[Data entries]
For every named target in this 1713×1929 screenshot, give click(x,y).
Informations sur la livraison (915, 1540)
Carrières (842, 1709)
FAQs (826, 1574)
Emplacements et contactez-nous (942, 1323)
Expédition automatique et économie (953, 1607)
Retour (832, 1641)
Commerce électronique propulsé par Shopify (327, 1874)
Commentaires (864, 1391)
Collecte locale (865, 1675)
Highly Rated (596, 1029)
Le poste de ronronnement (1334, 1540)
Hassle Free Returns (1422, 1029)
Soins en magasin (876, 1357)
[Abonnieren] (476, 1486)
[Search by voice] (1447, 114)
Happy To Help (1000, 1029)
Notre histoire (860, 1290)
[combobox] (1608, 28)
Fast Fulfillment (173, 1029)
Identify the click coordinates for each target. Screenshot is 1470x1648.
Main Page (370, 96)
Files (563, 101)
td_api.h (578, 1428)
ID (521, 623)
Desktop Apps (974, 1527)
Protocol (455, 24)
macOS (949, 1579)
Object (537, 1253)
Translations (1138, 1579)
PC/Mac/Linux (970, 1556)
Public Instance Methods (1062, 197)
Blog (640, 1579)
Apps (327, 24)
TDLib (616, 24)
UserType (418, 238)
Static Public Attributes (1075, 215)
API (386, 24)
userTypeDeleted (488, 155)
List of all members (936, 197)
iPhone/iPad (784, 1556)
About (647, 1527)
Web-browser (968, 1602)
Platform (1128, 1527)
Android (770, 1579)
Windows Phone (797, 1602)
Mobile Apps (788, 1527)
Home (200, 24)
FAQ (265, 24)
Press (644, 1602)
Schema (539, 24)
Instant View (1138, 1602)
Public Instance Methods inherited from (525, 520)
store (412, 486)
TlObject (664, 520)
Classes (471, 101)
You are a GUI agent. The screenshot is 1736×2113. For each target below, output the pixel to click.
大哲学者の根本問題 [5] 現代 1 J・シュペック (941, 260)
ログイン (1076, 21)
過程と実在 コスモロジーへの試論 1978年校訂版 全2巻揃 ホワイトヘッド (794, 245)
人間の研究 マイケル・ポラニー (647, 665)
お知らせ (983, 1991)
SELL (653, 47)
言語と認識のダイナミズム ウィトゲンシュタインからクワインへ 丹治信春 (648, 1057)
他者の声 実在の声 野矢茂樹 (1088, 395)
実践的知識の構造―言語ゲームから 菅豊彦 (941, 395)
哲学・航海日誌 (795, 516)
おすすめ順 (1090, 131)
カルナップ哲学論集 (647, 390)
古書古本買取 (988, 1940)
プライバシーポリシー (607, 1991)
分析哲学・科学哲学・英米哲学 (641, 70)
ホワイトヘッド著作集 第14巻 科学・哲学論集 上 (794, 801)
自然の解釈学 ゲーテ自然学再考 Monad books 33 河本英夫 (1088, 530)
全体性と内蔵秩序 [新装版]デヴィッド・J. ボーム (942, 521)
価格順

→ **About this exercise**
Transcribe the records above exactly, beginning at the line that contains "Platform (1128, 1527)" and ending with the line that contains "Classes (471, 101)", both included, and nothing else.

→ **Response to this task**
Platform (1128, 1527)
Android (770, 1579)
Windows Phone (797, 1602)
Mobile Apps (788, 1527)
Home (200, 24)
FAQ (265, 24)
Press (644, 1602)
Schema (539, 24)
Instant View (1138, 1602)
Public Instance Methods inherited from (525, 520)
store (412, 486)
TlObject (664, 520)
Classes (471, 101)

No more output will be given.